待她略凉的手指触上他才愈合的伤口时,他半俯的身子明显一僵,喉间发出一声沉吟,一把抓住了她覆在他胸前的手,顺势一带,她整个人都贴在了他的身上。
她内心挣扎着,觉得自己一定是疯了,居然会对苍轩的所为毫不反抗,仍由他这么紧紧抱着自己,耳边是他急促且炙热的呼吸声,犹如一根细软的羽毛不停地撩拨着她的心,又酥又痒,难以忍耐。
“尊主,梦儿喘不过气了……”
她原想要似平日一般大声骂他一顿,却发现一张嘴,说出来的话却是温柔的要滴出水来,一瞬间她就觉得自己从上到下,从里到外都红透了。

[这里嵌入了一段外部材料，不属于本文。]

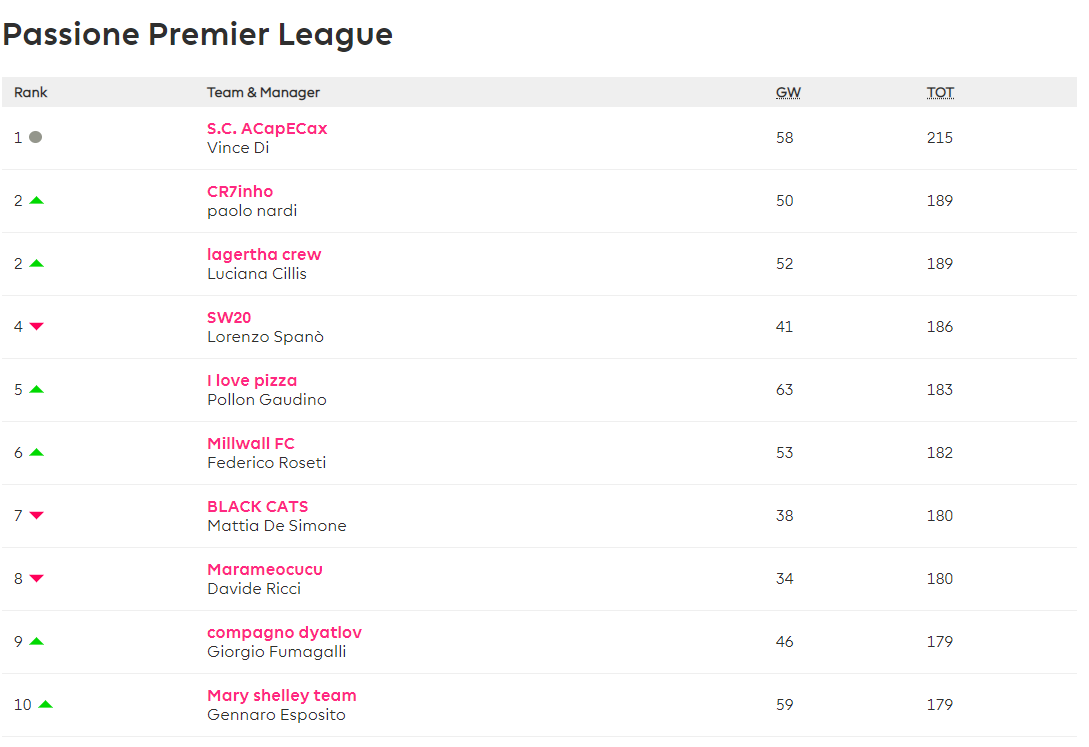The width and height of the screenshot is (1089, 747).
Task: Click green up arrow beside Mary shelley team
Action: coord(46,705)
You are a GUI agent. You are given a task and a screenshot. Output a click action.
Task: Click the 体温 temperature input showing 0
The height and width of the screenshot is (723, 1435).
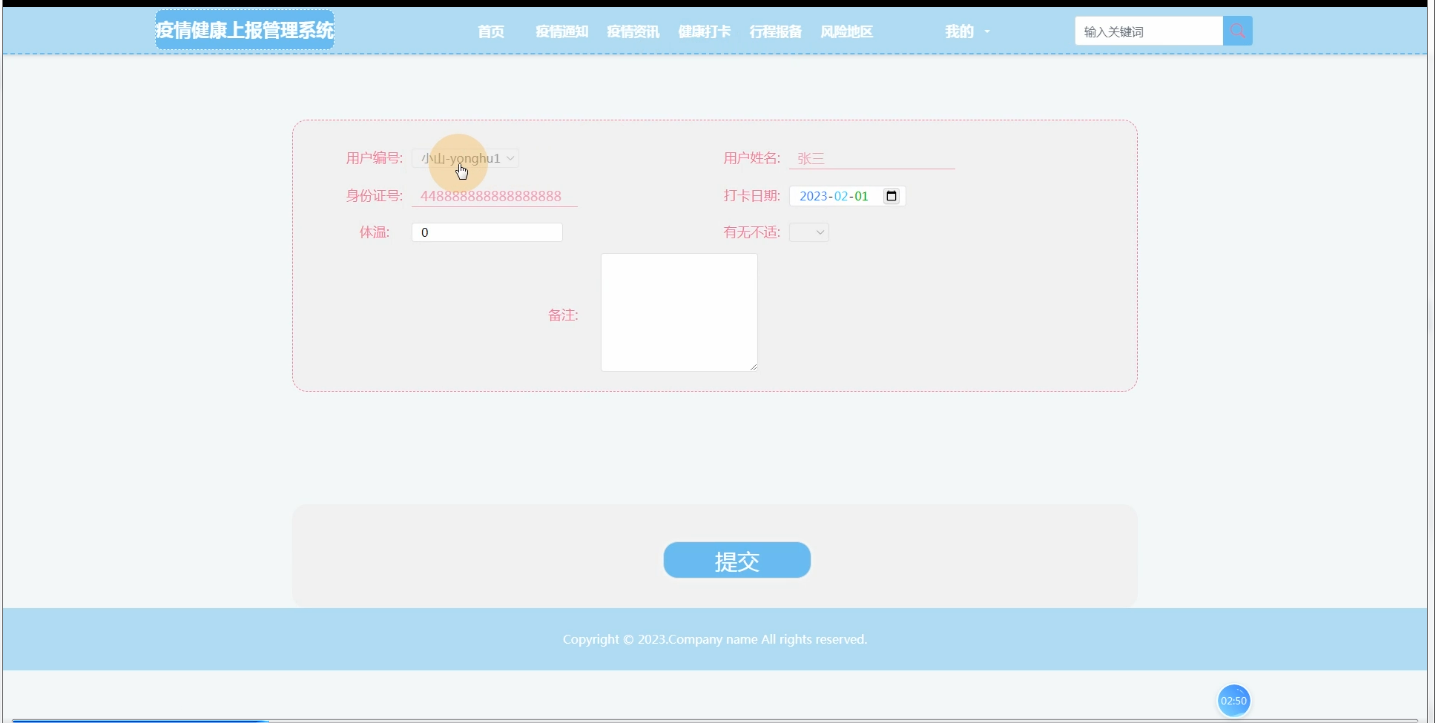(486, 231)
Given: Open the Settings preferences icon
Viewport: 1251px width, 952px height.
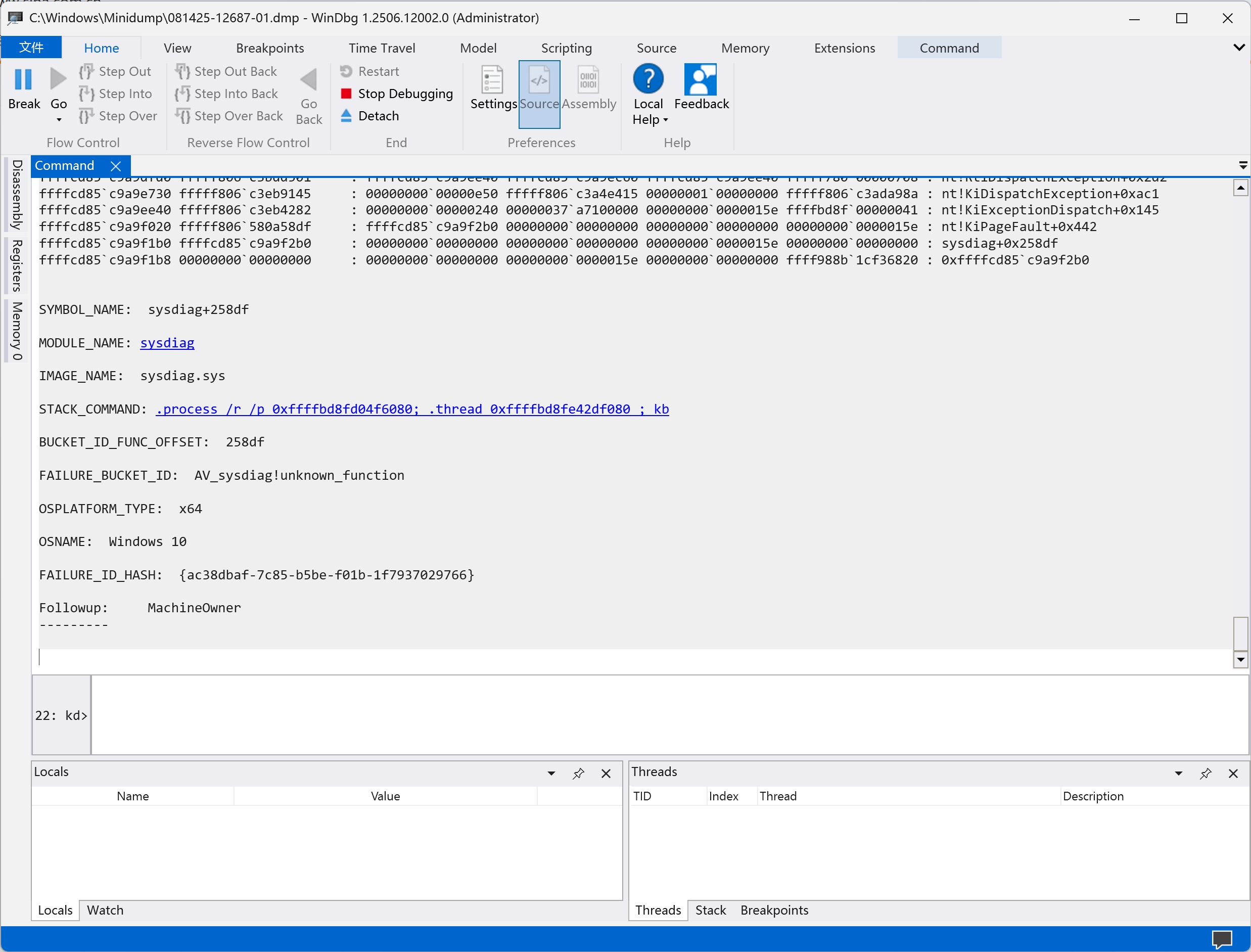Looking at the screenshot, I should coord(492,80).
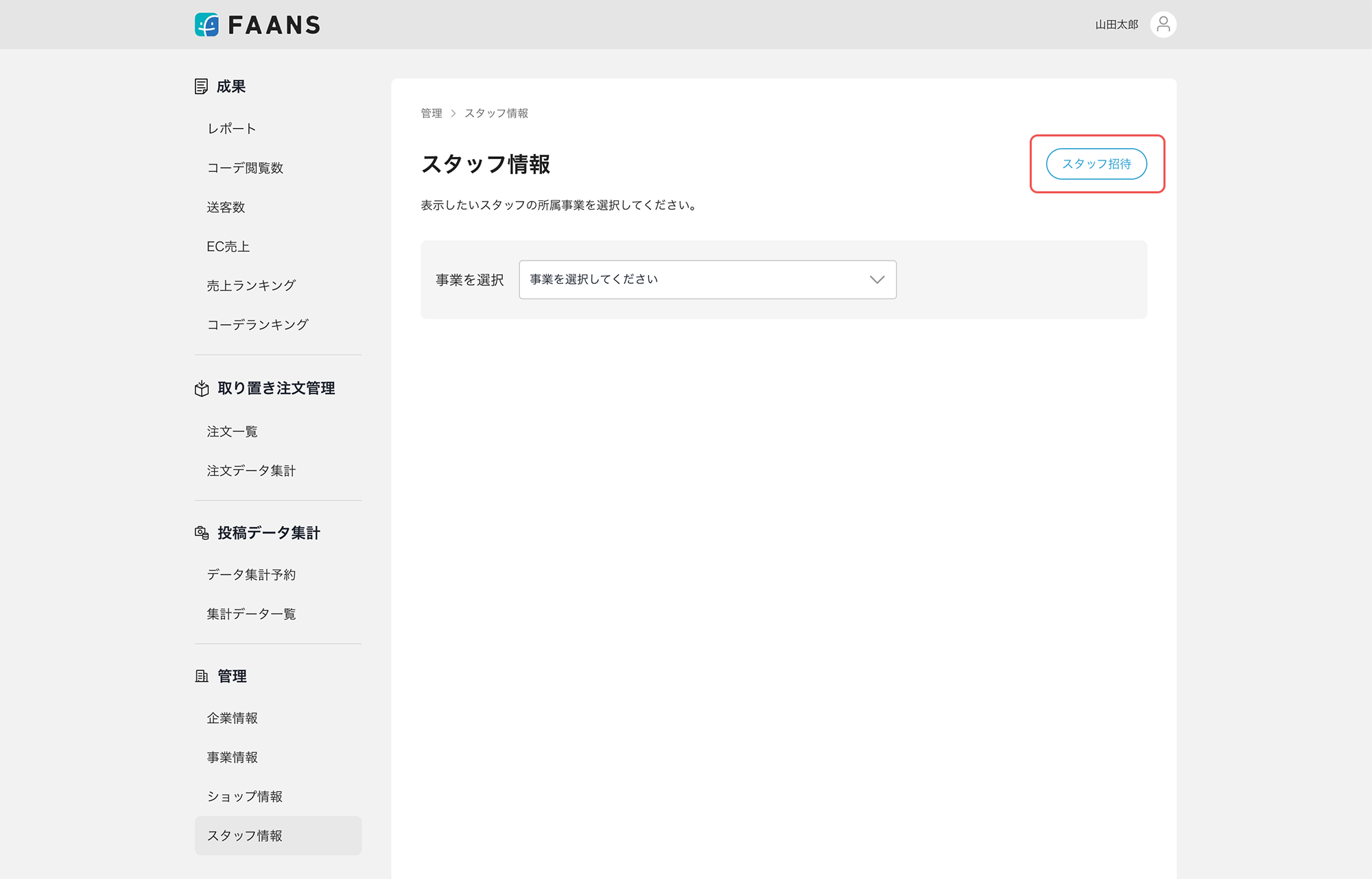Open EC売上 page

(x=228, y=246)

不过,她的话倒是提醒了苍轩,却并没有要将她放开的意思,只是抱着她手略微松开了些,另一只手仍旧紧紧握着她的手,缓缓抬起,覆在他胸前的伤处,低声道:“这点伤,算不得什么。”
她的指尖触到他的皮肤时,只觉得阵阵暖意循着她的指尖,缓缓流淌进她的体内,让她原本微凉的身子稍微缓和了些。
也不知是为何,自从适才在寒尘殿醒来,她就觉得自己体内似乎有某种东西在悄然流逝,只以为是苍轩对他施了什么咒法,否则他那等滚烫的体温,按理说她并不喜欢才是。
可眼下指尖的温热触感,竟让她有些不能自拔,仿若眷恋他的体温一般,往他的怀里钻了钻。
苍轩虽不明白她为何去了一趟梨花林后,对他的态度便有了惊人的逆转,可如今她这般,正是自己想要的。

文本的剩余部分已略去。